**WHAT THE EXERCISE ASKS**
Convert the records below into a numbered list with one line per item, leaving out blank lines.

------

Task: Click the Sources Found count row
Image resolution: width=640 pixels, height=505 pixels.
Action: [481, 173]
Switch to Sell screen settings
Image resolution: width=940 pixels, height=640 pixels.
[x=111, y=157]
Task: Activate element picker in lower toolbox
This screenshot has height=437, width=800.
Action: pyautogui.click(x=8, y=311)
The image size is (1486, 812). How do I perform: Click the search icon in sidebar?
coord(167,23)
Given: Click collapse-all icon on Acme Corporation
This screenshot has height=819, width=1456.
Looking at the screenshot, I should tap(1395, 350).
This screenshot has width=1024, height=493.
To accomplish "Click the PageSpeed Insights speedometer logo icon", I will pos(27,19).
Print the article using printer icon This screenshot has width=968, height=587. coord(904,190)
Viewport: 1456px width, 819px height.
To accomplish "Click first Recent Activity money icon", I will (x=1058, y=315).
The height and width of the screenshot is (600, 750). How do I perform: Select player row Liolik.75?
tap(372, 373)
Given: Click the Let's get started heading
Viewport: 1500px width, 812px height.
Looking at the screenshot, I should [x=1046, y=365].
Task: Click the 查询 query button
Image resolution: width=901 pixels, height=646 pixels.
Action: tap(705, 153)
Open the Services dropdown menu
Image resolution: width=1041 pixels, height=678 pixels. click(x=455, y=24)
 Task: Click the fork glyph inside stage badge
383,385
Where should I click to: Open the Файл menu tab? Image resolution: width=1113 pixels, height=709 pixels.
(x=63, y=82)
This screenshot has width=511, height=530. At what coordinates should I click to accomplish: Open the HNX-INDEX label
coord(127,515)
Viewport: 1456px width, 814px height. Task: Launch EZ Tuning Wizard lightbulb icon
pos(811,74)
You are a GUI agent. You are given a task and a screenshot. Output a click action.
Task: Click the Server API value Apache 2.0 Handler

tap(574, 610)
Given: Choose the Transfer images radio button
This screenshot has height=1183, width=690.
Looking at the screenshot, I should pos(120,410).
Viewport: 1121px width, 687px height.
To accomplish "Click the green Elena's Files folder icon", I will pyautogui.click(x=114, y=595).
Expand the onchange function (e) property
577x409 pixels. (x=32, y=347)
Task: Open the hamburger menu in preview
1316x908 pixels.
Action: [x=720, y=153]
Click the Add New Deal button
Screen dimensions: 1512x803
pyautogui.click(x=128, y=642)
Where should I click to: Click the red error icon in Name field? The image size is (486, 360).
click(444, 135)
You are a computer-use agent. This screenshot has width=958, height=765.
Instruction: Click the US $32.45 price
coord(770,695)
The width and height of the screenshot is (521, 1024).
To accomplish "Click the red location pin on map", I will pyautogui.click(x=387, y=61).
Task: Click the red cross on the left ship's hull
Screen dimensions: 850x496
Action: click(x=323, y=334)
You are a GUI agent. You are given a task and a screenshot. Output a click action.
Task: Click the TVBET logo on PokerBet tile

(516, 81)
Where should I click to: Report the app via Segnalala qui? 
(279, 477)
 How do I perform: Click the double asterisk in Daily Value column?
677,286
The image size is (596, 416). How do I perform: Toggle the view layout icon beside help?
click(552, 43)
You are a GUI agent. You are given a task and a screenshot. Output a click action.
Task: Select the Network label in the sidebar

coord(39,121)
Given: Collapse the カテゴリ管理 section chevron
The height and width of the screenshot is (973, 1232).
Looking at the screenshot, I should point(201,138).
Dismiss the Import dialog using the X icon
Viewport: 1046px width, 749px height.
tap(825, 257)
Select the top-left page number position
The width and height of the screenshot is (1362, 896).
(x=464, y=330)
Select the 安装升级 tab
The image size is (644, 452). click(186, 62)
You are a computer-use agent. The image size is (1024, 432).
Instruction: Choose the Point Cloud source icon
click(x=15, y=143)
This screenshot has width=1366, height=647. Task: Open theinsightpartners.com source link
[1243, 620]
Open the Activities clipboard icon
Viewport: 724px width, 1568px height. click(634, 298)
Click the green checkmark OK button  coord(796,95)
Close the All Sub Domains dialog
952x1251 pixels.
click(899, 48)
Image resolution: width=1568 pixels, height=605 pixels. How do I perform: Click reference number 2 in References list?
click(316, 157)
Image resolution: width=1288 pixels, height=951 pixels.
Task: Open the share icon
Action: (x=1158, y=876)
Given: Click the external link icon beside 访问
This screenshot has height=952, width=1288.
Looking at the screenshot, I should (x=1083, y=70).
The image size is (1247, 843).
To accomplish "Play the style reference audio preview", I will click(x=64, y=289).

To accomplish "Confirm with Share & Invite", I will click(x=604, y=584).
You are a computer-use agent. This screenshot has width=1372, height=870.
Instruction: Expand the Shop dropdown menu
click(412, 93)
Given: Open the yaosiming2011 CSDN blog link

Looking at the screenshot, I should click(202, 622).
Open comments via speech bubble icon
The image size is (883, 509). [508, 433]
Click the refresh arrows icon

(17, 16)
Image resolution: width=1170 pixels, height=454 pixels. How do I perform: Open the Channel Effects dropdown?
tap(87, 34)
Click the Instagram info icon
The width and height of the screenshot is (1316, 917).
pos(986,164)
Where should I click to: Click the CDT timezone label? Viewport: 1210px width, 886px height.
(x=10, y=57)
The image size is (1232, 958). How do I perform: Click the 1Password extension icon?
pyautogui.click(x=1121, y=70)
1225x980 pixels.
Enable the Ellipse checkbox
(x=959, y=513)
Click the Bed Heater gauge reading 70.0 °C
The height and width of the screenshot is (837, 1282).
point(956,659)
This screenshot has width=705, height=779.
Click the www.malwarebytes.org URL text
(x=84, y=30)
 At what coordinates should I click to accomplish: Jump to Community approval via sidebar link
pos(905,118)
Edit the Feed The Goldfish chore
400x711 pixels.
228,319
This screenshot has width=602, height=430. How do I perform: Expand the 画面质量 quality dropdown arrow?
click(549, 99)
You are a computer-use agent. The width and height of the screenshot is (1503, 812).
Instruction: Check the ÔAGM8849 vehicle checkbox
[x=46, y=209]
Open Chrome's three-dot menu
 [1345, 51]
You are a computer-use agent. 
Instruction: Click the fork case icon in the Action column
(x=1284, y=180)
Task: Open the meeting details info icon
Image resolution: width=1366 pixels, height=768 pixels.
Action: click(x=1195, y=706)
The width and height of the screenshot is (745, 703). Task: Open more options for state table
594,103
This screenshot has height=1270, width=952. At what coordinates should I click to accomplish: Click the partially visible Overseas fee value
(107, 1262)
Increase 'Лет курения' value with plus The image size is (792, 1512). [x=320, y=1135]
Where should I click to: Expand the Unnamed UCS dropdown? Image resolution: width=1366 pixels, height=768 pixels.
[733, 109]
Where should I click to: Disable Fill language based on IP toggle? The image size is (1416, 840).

------

**SOLUTION TO THIS TASK**
1. Task: Click the Sources Found count row
2. Image resolution: width=640 pixels, height=505 pixels.
3. Action: [481, 173]
4. Switch to Sell screen settings
5. Image resolution: width=940 pixels, height=640 pixels.
6. [x=111, y=157]
7. Task: Activate element picker in lower toolbox
8. This screenshot has height=437, width=800.
9. Action: pyautogui.click(x=8, y=311)
10. The image size is (1486, 812). How do I perform: Click the search icon in sidebar?
11. coord(167,23)
12. Given: Click collapse-all icon on Acme Corporation
13. This screenshot has height=819, width=1456.
14. Looking at the screenshot, I should tap(1395, 350).
15. This screenshot has width=1024, height=493.
16. To accomplish "Click the PageSpeed Insights speedometer logo icon", I will pos(27,19).
17. Print the article using printer icon This screenshot has width=968, height=587. coord(904,190)
18. Viewport: 1456px width, 819px height.
19. To accomplish "Click first Recent Activity money icon", I will (x=1058, y=315).
20. The height and width of the screenshot is (600, 750). How do I perform: Select player row Liolik.75?
21. tap(372, 373)
22. Given: Click the Let's get started heading
23. Viewport: 1500px width, 812px height.
24. Looking at the screenshot, I should [x=1046, y=365].
25. Task: Click the 查询 query button
26. Image resolution: width=901 pixels, height=646 pixels.
27. Action: tap(705, 153)
28. Open the Services dropdown menu
29. Image resolution: width=1041 pixels, height=678 pixels. click(x=455, y=24)
30.  Task: Click the fork glyph inside stage badge
31. 383,385
32. Where should I click to: Open the Файл menu tab? Image resolution: width=1113 pixels, height=709 pixels.
33. (x=63, y=82)
34. This screenshot has width=511, height=530. At what coordinates should I click to accomplish: Open the HNX-INDEX label
35. coord(127,515)
36. Viewport: 1456px width, 814px height. Task: Launch EZ Tuning Wizard lightbulb icon
37. pos(811,74)
38. You are a GUI agent. You are given a task and a screenshot. Output a click action.
39. Task: Click the Server API value Apache 2.0 Handler
40. tap(574, 610)
41. Given: Choose the Transfer images radio button
42. This screenshot has height=1183, width=690.
43. Looking at the screenshot, I should pos(120,410).
44. Viewport: 1121px width, 687px height.
45. To accomplish "Click the green Elena's Files folder icon", I will pyautogui.click(x=114, y=595).
46. Expand the onchange function (e) property
47. 577x409 pixels. (x=32, y=347)
48. Task: Open the hamburger menu in preview
49. 1316x908 pixels.
50. Action: [x=720, y=153]
51. Click the Add New Deal button
52. Screen dimensions: 1512x803
53. pyautogui.click(x=128, y=642)
54. Where should I click to: Click the red error icon in Name field? The image size is (486, 360).
55. click(444, 135)
56. You are a computer-use agent. This screenshot has width=958, height=765.
57. Instruction: Click the US $32.45 price
58. coord(770,695)
59. The width and height of the screenshot is (521, 1024).
60. To accomplish "Click the red location pin on map", I will pyautogui.click(x=387, y=61).
61. Task: Click the red cross on the left ship's hull
62. Screen dimensions: 850x496
63. Action: click(x=323, y=334)
64. You are a GUI agent. You are given a task and a screenshot. Output a click action.
65. Task: Click the TVBET logo on PokerBet tile
66. (516, 81)
67. Where should I click to: Report the app via Segnalala qui? 
68. (279, 477)
69.  How do I perform: Click the double asterisk in Daily Value column?
70. 677,286
71. The image size is (596, 416). How do I perform: Toggle the view layout icon beside help?
72. click(552, 43)
73. You are a GUI agent. You are given a task and a screenshot. Output a click action.
74. Task: Select the Network label in the sidebar
75. coord(39,121)
76. Given: Collapse the カテゴリ管理 section chevron
77. The height and width of the screenshot is (973, 1232).
78. Looking at the screenshot, I should point(201,138).
79. Dismiss the Import dialog using the X icon
80. Viewport: 1046px width, 749px height.
81. tap(825, 257)
82. Select the top-left page number position
83. The width and height of the screenshot is (1362, 896).
84. (x=464, y=330)
85. Select the 安装升级 tab
86. The image size is (644, 452). click(186, 62)
87. You are a computer-use agent. The image size is (1024, 432).
88. Instruction: Choose the Point Cloud source icon
89. click(x=15, y=143)
90. This screenshot has width=1366, height=647. Task: Open theinsightpartners.com source link
91. [1243, 620]
92. Open the Activities clipboard icon
93. Viewport: 724px width, 1568px height. click(634, 298)
94. Click the green checkmark OK button  coord(796,95)
95. Close the All Sub Domains dialog
96. 952x1251 pixels.
97. click(899, 48)
98. Image resolution: width=1568 pixels, height=605 pixels. How do I perform: Click reference number 2 in References list?
99. click(316, 157)
100. Image resolution: width=1288 pixels, height=951 pixels.
101. Task: Open the share icon
102. Action: (x=1158, y=876)
103. Given: Click the external link icon beside 访问
104. This screenshot has height=952, width=1288.
105. Looking at the screenshot, I should (x=1083, y=70).
106. The image size is (1247, 843).
107. To accomplish "Play the style reference audio preview", I will click(x=64, y=289).
108. To accomplish "Confirm with Share & Invite", I will click(x=604, y=584).
109. You are a computer-use agent. This screenshot has width=1372, height=870.
110. Instruction: Expand the Shop dropdown menu
111. click(412, 93)
112. Given: Open the yaosiming2011 CSDN blog link
113. Looking at the screenshot, I should click(202, 622).
114. Open comments via speech bubble icon
115. The image size is (883, 509). [508, 433]
116. Click the refresh arrows icon
117. (17, 16)
118. Image resolution: width=1170 pixels, height=454 pixels. How do I perform: Open the Channel Effects dropdown?
119. tap(87, 34)
120. Click the Instagram info icon
121. The width and height of the screenshot is (1316, 917).
122. pos(986,164)
123. Where should I click to: Click the CDT timezone label? Viewport: 1210px width, 886px height.
124. (x=10, y=57)
125. The image size is (1232, 958). How do I perform: Click the 1Password extension icon?
126. pyautogui.click(x=1121, y=70)
127. 1225x980 pixels.
128. Enable the Ellipse checkbox
129. (x=959, y=513)
130. Click the Bed Heater gauge reading 70.0 °C
131. The height and width of the screenshot is (837, 1282).
132. point(956,659)
133. This screenshot has width=705, height=779.
134. Click the www.malwarebytes.org URL text
135. (x=84, y=30)
136.  At what coordinates should I click to accomplish: Jump to Community approval via sidebar link
137. pos(905,118)
138. Edit the Feed The Goldfish chore
139. 400x711 pixels.
140. 228,319
141. This screenshot has width=602, height=430. How do I perform: Expand the 画面质量 quality dropdown arrow?
142. click(549, 99)
143. You are a computer-use agent. The width and height of the screenshot is (1503, 812).
144. Instruction: Check the ÔAGM8849 vehicle checkbox
145. [x=46, y=209]
146. Open Chrome's three-dot menu
147.  [1345, 51]
148. You are a computer-use agent. 
149. Instruction: Click the fork case icon in the Action column
150. (x=1284, y=180)
151. Task: Open the meeting details info icon
152. Image resolution: width=1366 pixels, height=768 pixels.
153. Action: click(x=1195, y=706)
154. The width and height of the screenshot is (745, 703). Task: Open more options for state table
155. 594,103
156. This screenshot has height=1270, width=952. At what coordinates should I click to accomplish: Click the partially visible Overseas fee value
157. (107, 1262)
158. Increase 'Лет курения' value with plus The image size is (792, 1512). [x=320, y=1135]
159. Where should I click to: Expand the Unnamed UCS dropdown? Image resolution: width=1366 pixels, height=768 pixels.
160. [733, 109]
161. Where should I click to: Disable Fill language based on IP toggle? The image size is (1416, 840).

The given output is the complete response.